1 files changed, 17 insertions, 18 deletions

diff --git a/src/H5Orefcount.c b/src/H5Orefcount.c
index 51da22c..f4d3b5c 100644
--- a/src/H5Orefcount.c
+++ b/src/H5Orefcount.c
@@ -13,10 +13,8 @@
 /*-------------------------------------------------------------------------
  *
  * Created:             H5Orefcount.c
- *                      Mar 10 2007
- *                      Quincey Koziol
  *
- * Purpose:             Object ref. count messages.

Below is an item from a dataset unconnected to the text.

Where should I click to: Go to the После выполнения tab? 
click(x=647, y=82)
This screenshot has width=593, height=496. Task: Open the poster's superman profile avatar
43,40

+ * Purpose:             Object reference count messages
  *
  *-------------------------------------------------------------------------
  */
@@ -72,31 +70,30 @@ H5FL_DEFINE_STATIC(H5O_refcount_t);
 /*-------------------------------------------------------------------------
  * Function:    H5O__refcount_decode
  *
- * Purpose:     Decode a message and return a pointer to a newly allocated one.
- *
- * Return:      Success:        Ptr to new message in native form.
- *              Failure:        NULL
- *
- * Programmer:  Quincey Koziol
- *              Mar 10 2007
+ * Purpose:     Decode a message and return a pointer to a newly allocated
+ *              one.
  *
+ * Return:      Success:    Pointer to new message in native form
+ *              Failure:    NULL
  *-------------------------------------------------------------------------
  */
 static void *
 H5O__refcount_decode(H5F_t H5_ATTR_UNUSED *f, H5O_t H5_ATTR_UNUSED *open_oh,
-                     unsigned H5_ATTR_UNUSED mesg_flags, unsigned H5_ATTR_UNUSED *ioflags,
-                     size_t H5_ATTR_UNUSED p_size, const uint8_t *p)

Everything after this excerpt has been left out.